Start Iteration 1. If anything is missing, make reasonable assumptions and ask only the minimum questions needed to proceed.

What “good” looks like (a quick sanity check)

After your kickoff, a solid Crew run should produce things you can actually use immediately:

a small, testable first slice (not a giant plan)
acceptance criteria that are measurable (QA can validate them)
a backlog you could hand to a developer without re-explaining everything
at least one integrated deliverable (spec / wireframe / test plan / code) per iteration
risks and assumptions written down (so you don’t pay for them later)

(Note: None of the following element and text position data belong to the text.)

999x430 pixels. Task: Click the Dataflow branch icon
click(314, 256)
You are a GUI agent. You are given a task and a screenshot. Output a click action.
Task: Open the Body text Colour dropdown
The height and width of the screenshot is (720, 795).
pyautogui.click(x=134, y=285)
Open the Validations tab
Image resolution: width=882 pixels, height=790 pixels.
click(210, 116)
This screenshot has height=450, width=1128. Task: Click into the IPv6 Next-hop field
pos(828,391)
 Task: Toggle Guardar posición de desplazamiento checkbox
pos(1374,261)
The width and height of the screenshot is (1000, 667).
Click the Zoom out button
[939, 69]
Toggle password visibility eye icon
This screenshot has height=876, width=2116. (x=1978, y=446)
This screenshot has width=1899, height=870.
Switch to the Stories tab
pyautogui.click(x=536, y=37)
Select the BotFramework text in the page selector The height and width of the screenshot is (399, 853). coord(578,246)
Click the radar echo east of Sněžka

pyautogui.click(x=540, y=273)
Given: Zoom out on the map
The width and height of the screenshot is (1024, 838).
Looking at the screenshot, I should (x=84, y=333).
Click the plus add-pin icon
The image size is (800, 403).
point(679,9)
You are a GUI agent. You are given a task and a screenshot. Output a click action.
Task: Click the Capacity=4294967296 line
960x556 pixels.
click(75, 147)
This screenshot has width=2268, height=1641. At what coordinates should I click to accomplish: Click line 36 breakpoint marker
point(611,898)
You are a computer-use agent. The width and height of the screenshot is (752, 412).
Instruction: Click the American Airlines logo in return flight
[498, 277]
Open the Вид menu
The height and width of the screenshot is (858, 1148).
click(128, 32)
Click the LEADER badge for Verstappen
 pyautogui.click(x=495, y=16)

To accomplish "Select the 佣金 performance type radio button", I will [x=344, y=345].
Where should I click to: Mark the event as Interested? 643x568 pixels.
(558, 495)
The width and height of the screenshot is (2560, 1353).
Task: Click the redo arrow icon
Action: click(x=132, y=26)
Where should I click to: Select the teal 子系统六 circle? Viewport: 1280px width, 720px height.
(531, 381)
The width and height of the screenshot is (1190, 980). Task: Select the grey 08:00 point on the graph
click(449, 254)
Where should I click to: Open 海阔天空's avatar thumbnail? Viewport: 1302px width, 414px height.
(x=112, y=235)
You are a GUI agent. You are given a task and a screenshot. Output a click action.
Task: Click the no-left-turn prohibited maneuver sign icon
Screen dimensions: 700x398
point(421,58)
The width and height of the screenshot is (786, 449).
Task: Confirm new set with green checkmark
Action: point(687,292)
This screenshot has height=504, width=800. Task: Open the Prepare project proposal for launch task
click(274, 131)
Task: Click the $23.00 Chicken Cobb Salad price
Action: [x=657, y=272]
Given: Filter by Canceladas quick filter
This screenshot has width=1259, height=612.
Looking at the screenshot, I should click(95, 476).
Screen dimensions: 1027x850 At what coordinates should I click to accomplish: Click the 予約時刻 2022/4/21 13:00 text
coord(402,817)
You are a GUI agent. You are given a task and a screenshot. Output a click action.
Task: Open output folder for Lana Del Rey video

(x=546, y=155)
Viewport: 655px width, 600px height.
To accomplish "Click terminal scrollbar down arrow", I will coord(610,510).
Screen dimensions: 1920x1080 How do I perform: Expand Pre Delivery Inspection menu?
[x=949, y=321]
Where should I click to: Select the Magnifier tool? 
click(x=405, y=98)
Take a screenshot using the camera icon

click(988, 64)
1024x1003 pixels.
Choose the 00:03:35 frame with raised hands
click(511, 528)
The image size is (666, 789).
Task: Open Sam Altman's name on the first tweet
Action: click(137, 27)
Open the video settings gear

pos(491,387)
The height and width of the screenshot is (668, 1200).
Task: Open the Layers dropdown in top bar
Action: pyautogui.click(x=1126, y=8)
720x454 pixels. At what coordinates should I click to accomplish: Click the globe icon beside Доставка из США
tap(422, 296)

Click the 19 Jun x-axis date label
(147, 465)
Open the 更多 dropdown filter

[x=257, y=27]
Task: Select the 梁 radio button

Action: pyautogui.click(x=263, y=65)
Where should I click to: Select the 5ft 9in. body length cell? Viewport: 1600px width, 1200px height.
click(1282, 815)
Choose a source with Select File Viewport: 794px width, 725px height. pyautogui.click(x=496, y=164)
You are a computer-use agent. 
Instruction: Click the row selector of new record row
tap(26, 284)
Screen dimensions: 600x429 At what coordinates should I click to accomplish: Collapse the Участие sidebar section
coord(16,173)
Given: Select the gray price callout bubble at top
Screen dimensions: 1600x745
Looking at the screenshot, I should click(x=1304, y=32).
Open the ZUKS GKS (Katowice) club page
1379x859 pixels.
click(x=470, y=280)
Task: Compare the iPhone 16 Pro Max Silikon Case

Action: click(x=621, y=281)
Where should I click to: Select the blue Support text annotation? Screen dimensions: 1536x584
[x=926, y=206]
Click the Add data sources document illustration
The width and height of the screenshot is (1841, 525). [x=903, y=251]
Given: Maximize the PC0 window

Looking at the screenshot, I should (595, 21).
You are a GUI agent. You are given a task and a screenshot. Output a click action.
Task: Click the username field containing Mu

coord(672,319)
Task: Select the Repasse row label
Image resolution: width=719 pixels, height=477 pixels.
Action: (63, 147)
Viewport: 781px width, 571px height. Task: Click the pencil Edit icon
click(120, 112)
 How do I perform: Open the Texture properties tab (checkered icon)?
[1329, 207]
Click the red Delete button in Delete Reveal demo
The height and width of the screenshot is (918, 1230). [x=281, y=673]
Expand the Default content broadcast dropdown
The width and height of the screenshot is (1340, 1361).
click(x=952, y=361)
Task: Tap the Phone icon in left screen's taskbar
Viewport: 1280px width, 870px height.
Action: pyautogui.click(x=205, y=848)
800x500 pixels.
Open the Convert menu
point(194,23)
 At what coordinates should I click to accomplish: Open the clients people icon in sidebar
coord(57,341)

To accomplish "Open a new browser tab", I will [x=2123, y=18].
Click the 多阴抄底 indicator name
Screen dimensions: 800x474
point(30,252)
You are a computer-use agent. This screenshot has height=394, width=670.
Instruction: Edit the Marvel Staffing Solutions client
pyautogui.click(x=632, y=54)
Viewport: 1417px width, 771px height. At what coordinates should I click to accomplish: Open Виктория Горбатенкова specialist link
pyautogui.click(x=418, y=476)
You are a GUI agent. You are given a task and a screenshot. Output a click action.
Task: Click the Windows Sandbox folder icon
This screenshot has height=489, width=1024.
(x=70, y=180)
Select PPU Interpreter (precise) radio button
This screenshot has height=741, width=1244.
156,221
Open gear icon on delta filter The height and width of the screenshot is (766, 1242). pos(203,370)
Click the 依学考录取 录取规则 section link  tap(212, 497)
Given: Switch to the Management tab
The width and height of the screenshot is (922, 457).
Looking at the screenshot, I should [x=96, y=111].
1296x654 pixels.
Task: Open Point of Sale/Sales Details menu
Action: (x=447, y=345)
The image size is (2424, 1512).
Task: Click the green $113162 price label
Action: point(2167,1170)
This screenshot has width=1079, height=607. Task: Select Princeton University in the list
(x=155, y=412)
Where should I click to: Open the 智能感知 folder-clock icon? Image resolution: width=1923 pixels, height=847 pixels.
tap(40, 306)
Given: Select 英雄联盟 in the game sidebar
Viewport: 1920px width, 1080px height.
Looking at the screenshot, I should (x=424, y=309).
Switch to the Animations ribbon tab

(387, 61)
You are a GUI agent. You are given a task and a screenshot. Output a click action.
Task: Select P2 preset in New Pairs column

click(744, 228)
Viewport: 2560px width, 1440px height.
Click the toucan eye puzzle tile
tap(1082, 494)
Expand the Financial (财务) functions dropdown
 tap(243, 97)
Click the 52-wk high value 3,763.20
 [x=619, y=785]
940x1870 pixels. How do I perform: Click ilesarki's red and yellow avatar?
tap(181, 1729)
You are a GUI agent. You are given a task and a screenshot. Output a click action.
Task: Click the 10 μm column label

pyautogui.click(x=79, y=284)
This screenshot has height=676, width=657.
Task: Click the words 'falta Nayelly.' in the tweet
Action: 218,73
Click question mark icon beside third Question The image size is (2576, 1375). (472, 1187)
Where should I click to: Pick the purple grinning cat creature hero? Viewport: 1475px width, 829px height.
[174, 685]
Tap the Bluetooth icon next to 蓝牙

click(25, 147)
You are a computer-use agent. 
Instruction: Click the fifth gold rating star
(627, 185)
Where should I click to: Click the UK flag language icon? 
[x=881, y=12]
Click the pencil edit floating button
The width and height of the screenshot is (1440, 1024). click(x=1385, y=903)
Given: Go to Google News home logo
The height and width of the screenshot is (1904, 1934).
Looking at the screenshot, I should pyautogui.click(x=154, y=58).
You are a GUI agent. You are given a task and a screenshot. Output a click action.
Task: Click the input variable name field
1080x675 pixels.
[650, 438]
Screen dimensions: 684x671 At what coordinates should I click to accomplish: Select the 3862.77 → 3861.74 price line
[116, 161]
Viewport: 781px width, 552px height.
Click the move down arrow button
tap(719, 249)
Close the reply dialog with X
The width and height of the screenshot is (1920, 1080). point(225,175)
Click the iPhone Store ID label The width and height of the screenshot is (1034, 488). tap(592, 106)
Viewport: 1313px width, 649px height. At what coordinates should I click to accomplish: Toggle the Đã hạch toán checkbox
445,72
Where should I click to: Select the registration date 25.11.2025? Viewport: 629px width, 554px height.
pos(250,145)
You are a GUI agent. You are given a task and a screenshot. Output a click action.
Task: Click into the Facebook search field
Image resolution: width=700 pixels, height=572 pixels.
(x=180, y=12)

If the PM starts asking 20 questions upfront, that’s usually a smell. The whole point is to ask just enough to move, then iterate.

In the end…

What changed for me wasn’t the model, or even the prompts in the usual sense. It was the operating system.

A single-agent loop is great at producing answers. But product work isn’t an answer-shaped problem. It’s a systems problem: requirements that have to become acceptance criteria, UX that has to survive edge cases, implementation that has to be testable, and a release that has to be observable. When one “brain” does all of that, you get output, often impressive, but you don’t reliably get delivery.

The Crew pattern fixes this by introducing structure that software teams have relied on forever: separation of concerns, explicit interfaces, and quality gates. The PM becomes the single point of accountability. Specialists are pulled in only when needed. Work is sliced into increments that can be validated. Assumptions are written down instead of silently embedded. “Done” becomes a checklist QA can verify, not a feeling.

If you’re building something real with AI, this is the shift worth making. Not because it’s more complex but because it’s more repeatable. It turns AI from a clever collaborator into a delivery machine.

Recommended next step: take one feature you’ve been postponing, run it through the Crew prompt, and compare the artifact quality (acceptance criteria, test plan, UX clarity, implementation readiness) against your usual loop.